Special Achievement Award

Tom Schroeter, the senior regional geologist with the British Columbia Geological Survey, was presented with the PDAC’s Special Achievement Award.

Schroeter is well-known in B.C.’s mining community, but his legacy will likely always be tied to the Canadian Institute of Mining, Metallurgy and Petroleum’s Special Volume 46: Porphyry Deposits of the Northwestern Cordillera of North America. In 1995, Schroeter steered a 12-member editorial board that published the nearly 900-page volume, after about three years of writing and editing. The publication is still considered the “bible” of porphyry deposits.

Viola R. MacMillan Developer’s Award

The Viola R. MacMillan award — given to a person showing leadership in management and development of mineral resources — was presented to James Gill, president and CEO of Toronto-based Aur Resources.

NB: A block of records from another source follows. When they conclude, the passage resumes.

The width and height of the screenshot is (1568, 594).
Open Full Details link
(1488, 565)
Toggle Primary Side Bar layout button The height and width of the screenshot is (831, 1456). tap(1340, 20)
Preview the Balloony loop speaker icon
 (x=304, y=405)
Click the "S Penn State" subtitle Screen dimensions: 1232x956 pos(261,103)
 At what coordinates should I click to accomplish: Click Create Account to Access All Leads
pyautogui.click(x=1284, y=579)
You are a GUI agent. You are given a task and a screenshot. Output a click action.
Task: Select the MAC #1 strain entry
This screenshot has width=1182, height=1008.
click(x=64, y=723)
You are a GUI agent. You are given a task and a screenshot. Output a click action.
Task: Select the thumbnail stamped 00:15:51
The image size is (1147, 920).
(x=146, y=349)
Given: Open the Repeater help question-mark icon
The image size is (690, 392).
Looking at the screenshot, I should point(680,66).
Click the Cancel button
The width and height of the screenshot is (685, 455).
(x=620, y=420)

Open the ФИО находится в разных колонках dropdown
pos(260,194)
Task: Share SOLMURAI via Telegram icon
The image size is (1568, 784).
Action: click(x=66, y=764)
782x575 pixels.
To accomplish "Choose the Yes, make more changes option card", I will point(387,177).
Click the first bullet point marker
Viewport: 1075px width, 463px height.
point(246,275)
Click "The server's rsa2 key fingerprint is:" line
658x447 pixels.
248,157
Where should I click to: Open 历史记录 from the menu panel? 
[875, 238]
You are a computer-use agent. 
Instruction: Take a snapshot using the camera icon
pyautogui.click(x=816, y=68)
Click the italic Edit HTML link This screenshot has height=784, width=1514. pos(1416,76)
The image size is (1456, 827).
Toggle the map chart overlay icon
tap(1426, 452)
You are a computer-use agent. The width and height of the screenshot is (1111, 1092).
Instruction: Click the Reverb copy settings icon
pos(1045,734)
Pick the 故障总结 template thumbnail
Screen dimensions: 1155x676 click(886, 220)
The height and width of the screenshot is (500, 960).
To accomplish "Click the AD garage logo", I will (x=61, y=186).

Gill started Aur in 1981 with $250,000. The company now boasts a market cap of roughly $2 billion — or 8,000 times its initial startup capital.

Gill started by buying a land package in Quebec’s Val d’Or camp. Between 1981 and 1989 that land package yielded eight small gold deposits, two of which — Norlarctic and Kierens — would become operating mines.

Not far away in the Val d’Or camp, Aur owned a royalty interest on the Louvicourt property, held by Quebec Crown corporation Soquem.

The ball really got rolling when Aur made the Louvicourt discovery in June 1989.

Not since Texas Gulf’s Kidd Creek discovery in 1963, had anyone in Canada found a base metals deposit the size of Louvicourt.

Louvicourt closed in 2005, but not before producing more than 1 billion lbs. of copper and about half that amount in zinc.

Aur used the cash flow from Louvicourt to buy a 70% interest in the Andacollo copper-gold mine in Chile (Aur now owns 90%). It also owns about three quarters of Chile’s Quebrada Blanca copper mine.

“These are very good times,” Gill said, accepting his award. “Yet I encourage you to be open to new ideas in mineral exploration. We can find new deposits here and develop them. Let’s get out there and do it.”